◆ TEXTE À EXAMINER ◆
Le Modèle Berthelon : vers une clinique intégrée de la musicothérapie en gériatrie
Vieillissement, institutions et enjeux de soin
Au 1er janvier 2025, la France compte 14,6 millions de personnes âgées de 65 ans et plus, soit plus d’un cinquième de la population (INED, 2025).
Le vieillissement démographique, associé à la progression des maladies neurodégénératives, interroge la capacité du système de santé à préserver le lien, le sens et la dignité dans l’accompagnement de la dépendance.
Selon la Fondation Recherche Alzheimer (2024), 1,3 million de personnes sont aujourd’hui atteintes en France.
Dans ce contexte, la musicothérapie occupe une place centrale : non plus considérée comme un simple soin de confort, mais comme une approche clinique soutenant le lien, l’identité et la relation des personnes fragilisées.
Le modèle Berthelon : d’une expérimentation à une référence clinique
Conçu par Patrick Berthelon et la Société Française de Musicothérapie (SFM), le modèle de musicothérapie en institution gériatrique a été expérimenté entre 2017 et 2018 dans cinq établissements de Bourgogne Franche-Comté, en partenariat avec l’ARS, le Pôle de Gérontologie et d’Innovation et l’Université de Bourgogne.
Cinq musicothérapeutes ont conduit 640 séances auprès de cent résidents âgés de 54 à 92 ans, atteints de la maladie d’Alzheimer ou de syndromes apparentés. Les évaluations cliniques et institutionnelles ont mis en évidence notamment :
- une réduction de l’anxiété ;
- une amélioration des interactions verbales et non verbales ;
- un maintien des repères sociaux et identitaires
- une meilleure cohésion des équipes de soin.
Ces résultats ont conduit à la structuration d’un cadre méthodologique reproductible : le modèle Berthelon, aujourd’hui reconnu au niveau national et nominé aux Trophées SilverEco 2020.

◆ LISTING PRÉSENTÉ ◆
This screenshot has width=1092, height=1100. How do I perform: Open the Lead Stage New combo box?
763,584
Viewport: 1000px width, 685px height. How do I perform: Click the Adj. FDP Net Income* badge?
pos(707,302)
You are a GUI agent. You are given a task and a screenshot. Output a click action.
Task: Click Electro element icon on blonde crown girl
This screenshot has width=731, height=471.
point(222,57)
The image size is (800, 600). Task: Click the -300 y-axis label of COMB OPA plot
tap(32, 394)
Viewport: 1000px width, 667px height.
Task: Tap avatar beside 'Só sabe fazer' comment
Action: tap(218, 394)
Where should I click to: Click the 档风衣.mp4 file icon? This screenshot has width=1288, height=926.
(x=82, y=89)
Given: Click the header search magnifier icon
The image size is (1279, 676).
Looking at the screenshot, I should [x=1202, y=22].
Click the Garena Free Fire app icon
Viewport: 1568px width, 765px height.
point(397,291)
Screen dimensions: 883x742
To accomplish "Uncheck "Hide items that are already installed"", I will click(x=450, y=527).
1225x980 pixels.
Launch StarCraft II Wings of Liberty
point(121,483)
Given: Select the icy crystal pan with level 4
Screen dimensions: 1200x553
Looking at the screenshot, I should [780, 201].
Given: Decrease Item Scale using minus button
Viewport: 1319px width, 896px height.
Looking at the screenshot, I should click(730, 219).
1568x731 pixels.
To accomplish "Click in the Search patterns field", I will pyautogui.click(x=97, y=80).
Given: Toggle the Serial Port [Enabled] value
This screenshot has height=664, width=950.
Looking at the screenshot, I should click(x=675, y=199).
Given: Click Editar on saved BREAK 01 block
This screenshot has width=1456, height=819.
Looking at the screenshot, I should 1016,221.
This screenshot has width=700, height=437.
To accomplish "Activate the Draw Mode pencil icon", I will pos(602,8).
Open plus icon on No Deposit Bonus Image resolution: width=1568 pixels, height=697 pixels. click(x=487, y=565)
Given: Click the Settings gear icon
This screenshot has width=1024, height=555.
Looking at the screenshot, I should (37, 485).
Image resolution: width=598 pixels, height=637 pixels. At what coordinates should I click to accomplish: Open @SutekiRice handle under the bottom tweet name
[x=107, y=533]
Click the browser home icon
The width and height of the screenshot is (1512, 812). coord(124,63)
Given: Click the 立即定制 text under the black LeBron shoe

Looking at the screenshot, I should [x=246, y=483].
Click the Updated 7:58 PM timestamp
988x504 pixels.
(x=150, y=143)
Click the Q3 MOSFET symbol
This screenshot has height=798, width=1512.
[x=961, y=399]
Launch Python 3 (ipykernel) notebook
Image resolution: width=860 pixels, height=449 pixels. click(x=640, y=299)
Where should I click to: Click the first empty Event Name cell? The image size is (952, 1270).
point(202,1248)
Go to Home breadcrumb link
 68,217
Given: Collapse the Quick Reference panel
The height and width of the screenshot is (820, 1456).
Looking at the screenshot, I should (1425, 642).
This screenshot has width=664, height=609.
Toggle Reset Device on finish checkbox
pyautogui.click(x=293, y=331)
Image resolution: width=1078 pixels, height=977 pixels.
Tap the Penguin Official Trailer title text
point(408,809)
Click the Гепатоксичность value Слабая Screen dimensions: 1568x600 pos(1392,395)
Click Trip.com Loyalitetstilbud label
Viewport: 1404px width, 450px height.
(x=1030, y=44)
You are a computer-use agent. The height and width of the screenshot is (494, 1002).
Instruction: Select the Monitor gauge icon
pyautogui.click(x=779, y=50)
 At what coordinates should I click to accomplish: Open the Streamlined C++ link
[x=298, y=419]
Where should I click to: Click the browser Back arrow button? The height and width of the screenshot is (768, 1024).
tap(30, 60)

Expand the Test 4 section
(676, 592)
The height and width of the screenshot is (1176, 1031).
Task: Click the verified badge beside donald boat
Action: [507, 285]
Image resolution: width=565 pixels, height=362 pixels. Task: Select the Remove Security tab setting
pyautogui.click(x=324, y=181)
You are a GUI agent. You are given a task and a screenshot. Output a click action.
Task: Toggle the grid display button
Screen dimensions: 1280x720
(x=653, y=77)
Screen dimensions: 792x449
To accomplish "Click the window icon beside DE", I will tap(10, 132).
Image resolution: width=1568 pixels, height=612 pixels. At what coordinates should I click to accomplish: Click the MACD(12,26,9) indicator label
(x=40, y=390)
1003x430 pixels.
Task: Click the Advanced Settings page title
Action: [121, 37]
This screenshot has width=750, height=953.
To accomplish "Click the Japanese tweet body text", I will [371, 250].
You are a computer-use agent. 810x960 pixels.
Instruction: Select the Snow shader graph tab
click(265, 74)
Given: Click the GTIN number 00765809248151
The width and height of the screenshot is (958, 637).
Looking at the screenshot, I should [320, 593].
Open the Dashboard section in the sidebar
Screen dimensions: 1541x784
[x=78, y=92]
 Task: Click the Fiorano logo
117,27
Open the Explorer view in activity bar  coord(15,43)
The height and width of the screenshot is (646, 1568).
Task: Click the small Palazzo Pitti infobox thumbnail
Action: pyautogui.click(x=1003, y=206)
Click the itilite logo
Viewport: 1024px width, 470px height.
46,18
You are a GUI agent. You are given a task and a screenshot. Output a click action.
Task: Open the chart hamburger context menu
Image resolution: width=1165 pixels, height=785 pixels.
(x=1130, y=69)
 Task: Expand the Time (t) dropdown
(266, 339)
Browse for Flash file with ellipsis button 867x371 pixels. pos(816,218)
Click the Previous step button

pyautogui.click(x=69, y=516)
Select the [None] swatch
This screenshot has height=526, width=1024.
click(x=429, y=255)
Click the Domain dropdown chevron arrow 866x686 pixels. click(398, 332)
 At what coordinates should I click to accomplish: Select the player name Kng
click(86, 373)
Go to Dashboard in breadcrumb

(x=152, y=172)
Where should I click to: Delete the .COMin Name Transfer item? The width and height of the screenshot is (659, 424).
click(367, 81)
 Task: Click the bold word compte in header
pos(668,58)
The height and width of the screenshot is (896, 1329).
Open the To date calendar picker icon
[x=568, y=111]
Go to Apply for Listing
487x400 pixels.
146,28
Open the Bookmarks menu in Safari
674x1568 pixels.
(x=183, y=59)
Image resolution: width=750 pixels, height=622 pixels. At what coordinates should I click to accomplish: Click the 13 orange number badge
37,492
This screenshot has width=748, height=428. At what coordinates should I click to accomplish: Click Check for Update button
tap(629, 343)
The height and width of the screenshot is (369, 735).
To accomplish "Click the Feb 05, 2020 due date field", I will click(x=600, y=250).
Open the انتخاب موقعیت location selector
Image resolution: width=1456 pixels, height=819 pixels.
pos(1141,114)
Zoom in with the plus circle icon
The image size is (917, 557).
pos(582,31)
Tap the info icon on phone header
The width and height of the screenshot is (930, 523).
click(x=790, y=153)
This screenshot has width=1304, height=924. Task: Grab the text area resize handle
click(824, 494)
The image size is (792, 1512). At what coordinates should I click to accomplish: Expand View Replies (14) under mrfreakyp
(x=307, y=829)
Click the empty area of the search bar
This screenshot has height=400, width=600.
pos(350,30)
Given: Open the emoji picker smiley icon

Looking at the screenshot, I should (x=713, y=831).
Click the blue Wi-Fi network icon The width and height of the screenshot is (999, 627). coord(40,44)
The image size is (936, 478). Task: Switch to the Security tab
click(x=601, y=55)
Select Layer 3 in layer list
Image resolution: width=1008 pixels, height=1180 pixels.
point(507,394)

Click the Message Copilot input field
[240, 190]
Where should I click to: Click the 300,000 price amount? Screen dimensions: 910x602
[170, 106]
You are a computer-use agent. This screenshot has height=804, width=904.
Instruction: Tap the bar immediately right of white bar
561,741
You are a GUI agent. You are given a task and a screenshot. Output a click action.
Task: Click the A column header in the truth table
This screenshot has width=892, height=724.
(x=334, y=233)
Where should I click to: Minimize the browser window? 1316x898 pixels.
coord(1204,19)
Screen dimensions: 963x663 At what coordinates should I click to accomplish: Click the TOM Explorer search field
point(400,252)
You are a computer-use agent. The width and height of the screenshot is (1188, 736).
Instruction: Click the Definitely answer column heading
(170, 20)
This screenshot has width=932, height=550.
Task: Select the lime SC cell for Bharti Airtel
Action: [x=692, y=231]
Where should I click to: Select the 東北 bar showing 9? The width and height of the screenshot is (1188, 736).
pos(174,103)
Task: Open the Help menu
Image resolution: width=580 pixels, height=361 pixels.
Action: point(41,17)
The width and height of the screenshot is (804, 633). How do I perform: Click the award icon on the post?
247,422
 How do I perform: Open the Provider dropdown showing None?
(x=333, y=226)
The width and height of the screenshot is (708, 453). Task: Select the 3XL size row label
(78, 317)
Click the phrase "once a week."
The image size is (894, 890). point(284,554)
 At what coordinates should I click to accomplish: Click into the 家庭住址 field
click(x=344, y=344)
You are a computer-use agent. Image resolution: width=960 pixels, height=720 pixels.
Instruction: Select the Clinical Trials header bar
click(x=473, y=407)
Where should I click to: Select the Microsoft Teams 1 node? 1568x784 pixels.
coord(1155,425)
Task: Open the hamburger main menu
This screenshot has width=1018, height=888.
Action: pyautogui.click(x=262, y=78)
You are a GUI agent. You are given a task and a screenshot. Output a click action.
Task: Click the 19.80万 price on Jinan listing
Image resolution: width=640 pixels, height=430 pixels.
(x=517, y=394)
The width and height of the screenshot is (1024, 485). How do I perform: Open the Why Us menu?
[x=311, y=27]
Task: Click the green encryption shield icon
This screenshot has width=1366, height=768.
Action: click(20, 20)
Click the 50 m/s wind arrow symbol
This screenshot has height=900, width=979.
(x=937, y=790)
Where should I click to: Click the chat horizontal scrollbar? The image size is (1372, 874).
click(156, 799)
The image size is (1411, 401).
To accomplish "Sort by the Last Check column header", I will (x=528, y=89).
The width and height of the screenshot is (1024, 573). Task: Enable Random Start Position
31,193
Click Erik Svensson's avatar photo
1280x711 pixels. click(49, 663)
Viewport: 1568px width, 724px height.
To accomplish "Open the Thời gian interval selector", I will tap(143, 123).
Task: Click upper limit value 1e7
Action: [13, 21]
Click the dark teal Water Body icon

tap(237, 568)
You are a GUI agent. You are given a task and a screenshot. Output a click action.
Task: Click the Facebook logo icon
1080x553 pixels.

◆ TÂCHES À RÉALISER ◆
[1] Citez tous les résultats que les évaluations cliniques et institutionnelles ont mis en évidence selon le texte sur le modèle Berthelon.
[2] Recopiez le passage du texte sur le modèle Berthelon situé entre « Le Modèle Berthelon : vers » et « de la dépendance. », ces deux extrémités comprises.
Le listing forme un matériau à part, indépendant du texte.

◆ VOS RÉPONSES ◆
[1]
- une réduction de l’anxiété
- une amélioration des interactions verbales et non verbales
- un maintien des repères sociaux et identitaires
- une meilleure cohésion des équipes de soin

[2]
Le Modèle Berthelon : vers une clinique intégrée de la musicothérapie en gériatrie
Vieillissement, institutions et enjeux de soin
Au 1er janvier 2025, la France compte 14,6 millions de personnes âgées de 65 ans et plus, soit plus d’un cinquième de la population (INED, 2025).
Le vieillissement démographique, associé à la progression des maladies neurodégénératives, interroge la capacité du système de santé à préserver le lien, le sens et la dignité dans l’accompagnement de la dépendance.